Vomit Stories Are Classy
We need to talk about my life choices.
I’ve honestly made some pretty bad ones this last year or so. Not life-ruining, but definitely day-ruining.
For instance, on a Wednesday in some December or other, I had to wake up early for work. At the time, my workplace was about an hour away from my house, so I had to get up very early. My car isn’t the most reliable thing in the world, and on top of that, the tires were completely shot at that point in time. This meant I had to leave extra early so I had plenty of time to drive slowly and still get to work punctually.
So naturally, in preparation for said early morning, I went out the night before.
On Tuesdays a local outdoor restaurant/bar has $1 tacos and $3 margaritas for happy hour. This is one of my favorite bars; my friends and I are frequent customers.
So we went to Taco Tuesday and here’s a recap of how the night proceeded:
Margarita, taco, margarita, maargaritaa, screaming, laughter laughter, poop story, laughter laughter, magragriita, taco, laughter, yelling, laughter, blurry, PEETA!!!, margratinta, traffic cones, jousting, laughter, trespassing, theft, wet socks, sleep.
I had to get up at 5:30 in the morning, which is way too early for me, and I stumbled into bed at the very responsible hour of 1:00 am. Four and a half hours of sleep aint bad for a late night/early morning combo.
So Wednesday I woke up feeling fantastic, like a freaking Disney princess.
That was sarcasm, I felt like crap on toast.
I slowly got ready for work, and only dry heaved a handful of times before I grabbed a couple of bottles of Gatorade and headed out the door.
Since I had nothing in my body, the desire to barf was tolerable because if I did go through the motion, nothing came up.
After being on the road for a few minutes, I started to feel better. To the point that I felt I could stomach some hydration, which I desperately needed.
I took a few tentative sips of Gatorade and immediately felt 100% better! Lemon-Lime Gatorade is my best friend when I’m hungover.
I continued driving, feeling good, when I started to feel the nausea come back. I ignored it, and fought it, but I suddenly couldn’t control it anymore.

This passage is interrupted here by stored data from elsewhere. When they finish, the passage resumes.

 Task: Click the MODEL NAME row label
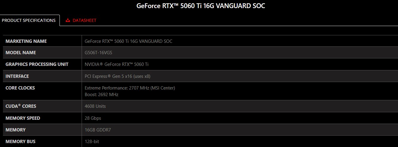(21, 52)
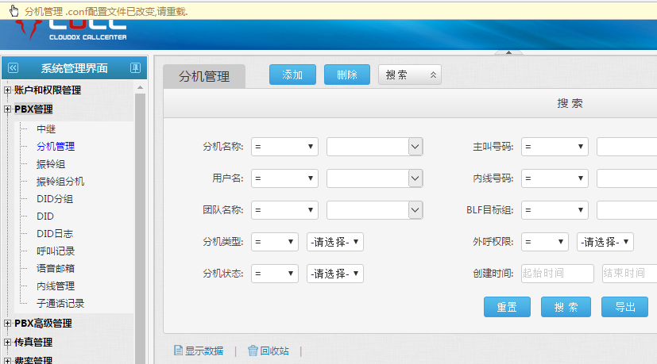This screenshot has height=364, width=657.
Task: Open 振铃组 in the sidebar tree
Action: click(x=51, y=164)
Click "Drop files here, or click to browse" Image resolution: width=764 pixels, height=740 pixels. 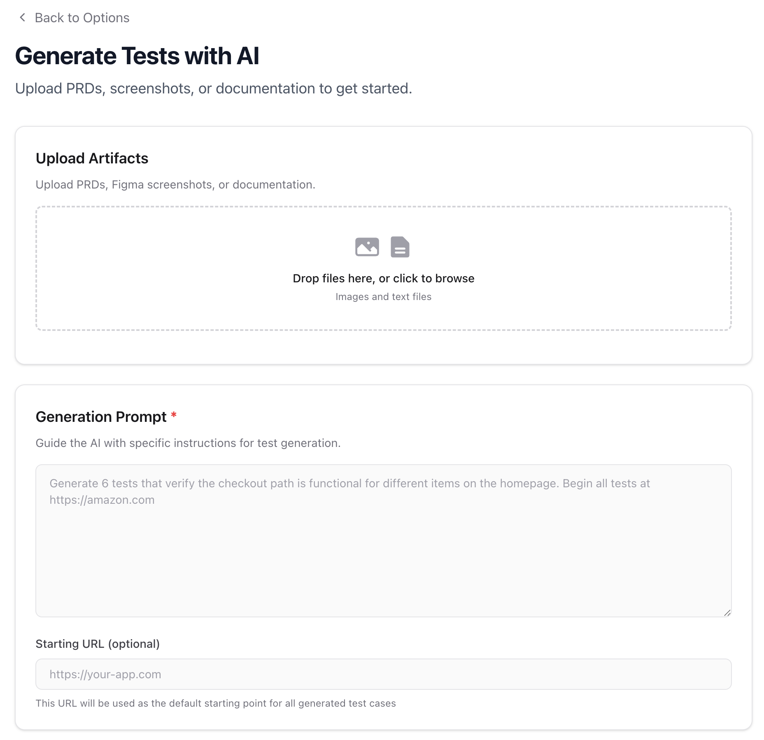tap(383, 279)
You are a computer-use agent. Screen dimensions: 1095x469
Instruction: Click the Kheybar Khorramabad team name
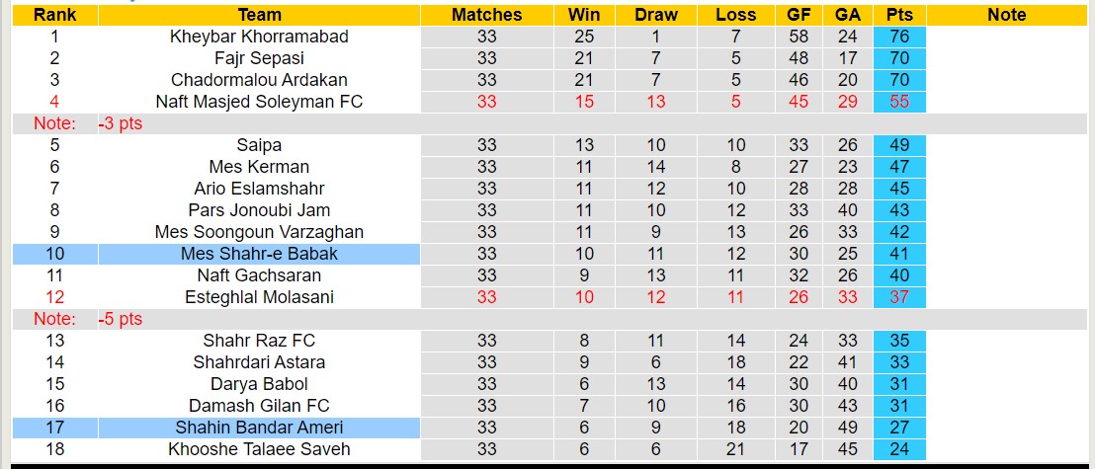tap(259, 37)
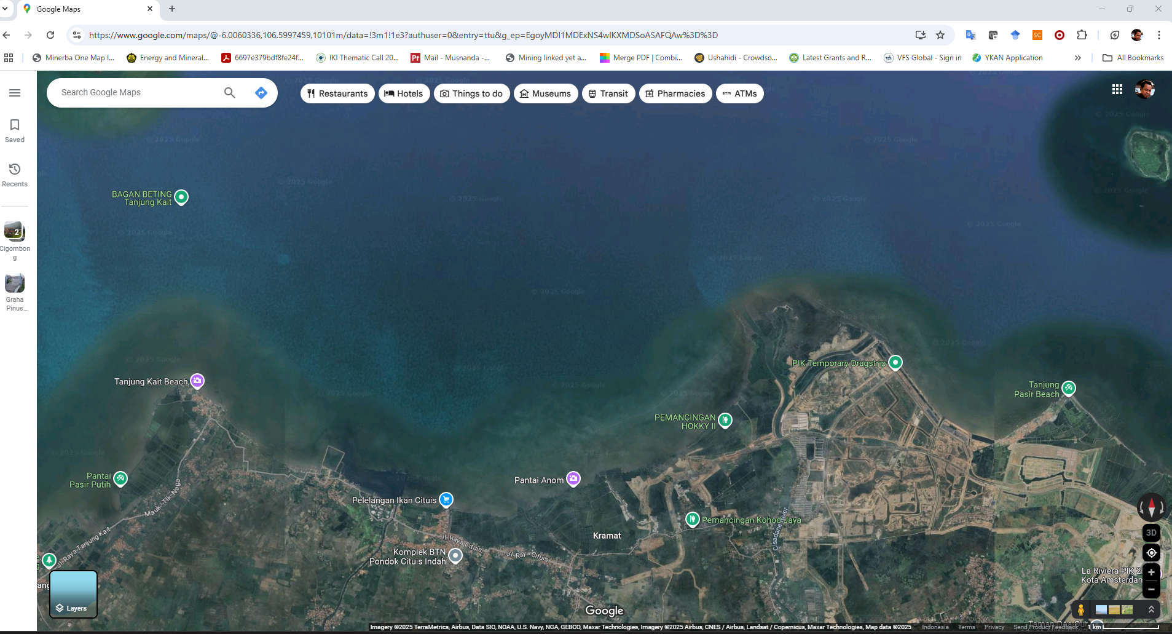The width and height of the screenshot is (1172, 634).
Task: Click the search magnifier icon
Action: pyautogui.click(x=229, y=93)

Before I could grab anything to barf into, yellow liquid spewed out of my face, into the hand I had pointlessly tried to catch the vomit with. I didn’t realize how much Gatorade I had consumed; it just kept coming.
My jacket, my shirt, my seatbelt, my pants, the seat of my car; all soaked with vomit.
This is all taking place in rush hour traffic, mind you, so while I’m puking on myself, I’m also having to avoid getting in a horrible car wreck.
The heaving finally subsided and I was able to get off the freeway and found an empty parking lot to pull into.
I didn’t really know how to handle the situation.
There was nothing in the Emily Post etiquette book to prepare me for vomiting all over myself.
I was already almost all the way to work, so I couldn’t just run home and be a little late; it would be like running home and being hours late.
My boss knew I went out the night before, so I couldn’t exactly call him and say “I threw up on my entire body and clothing, can I please go home and cry?”
He wouldn’t be okay with that.
Thankfully I had some spare clothing in my car, a miracle, so I could change. However, in the time it took me to stop vomiting and get off the freeway and find a safe place to stop, the liquid had soaked through my clothes and all the way into my undergarments.
So I wasn’t forced to be in vomit soaked pants and shirt all day, but I WAS in vomit soaked bra and underpants. Of course, had my hangover brain not been so foggy, I might have realized I could have also just taken off the puke panties.
The bra was more of a problem; I had to leave it on for safety reasons because the office was so cold.
I awkwardly changed my clothes in the car and made my way to work.
Some days, I very much miss that job, and it was days like this that I was extremely grateful for it. I didn’t work around anyone, and none of my supervisors were onsite. I sat in a hidden cubicle, and that day I didn’t speak to a single human other than the security guy at the front who checked me in.
We were both grateful that he had a thick glass window protecting him from my disgustingness.
I didn’t reek of vomit but I definitely wouldn’t have been great to hug.
The rest of my day was spent struggling to type on account of the hangover shakes and taking frequent naps under my desk.
My bosses would be proud of the work I accomplished that day.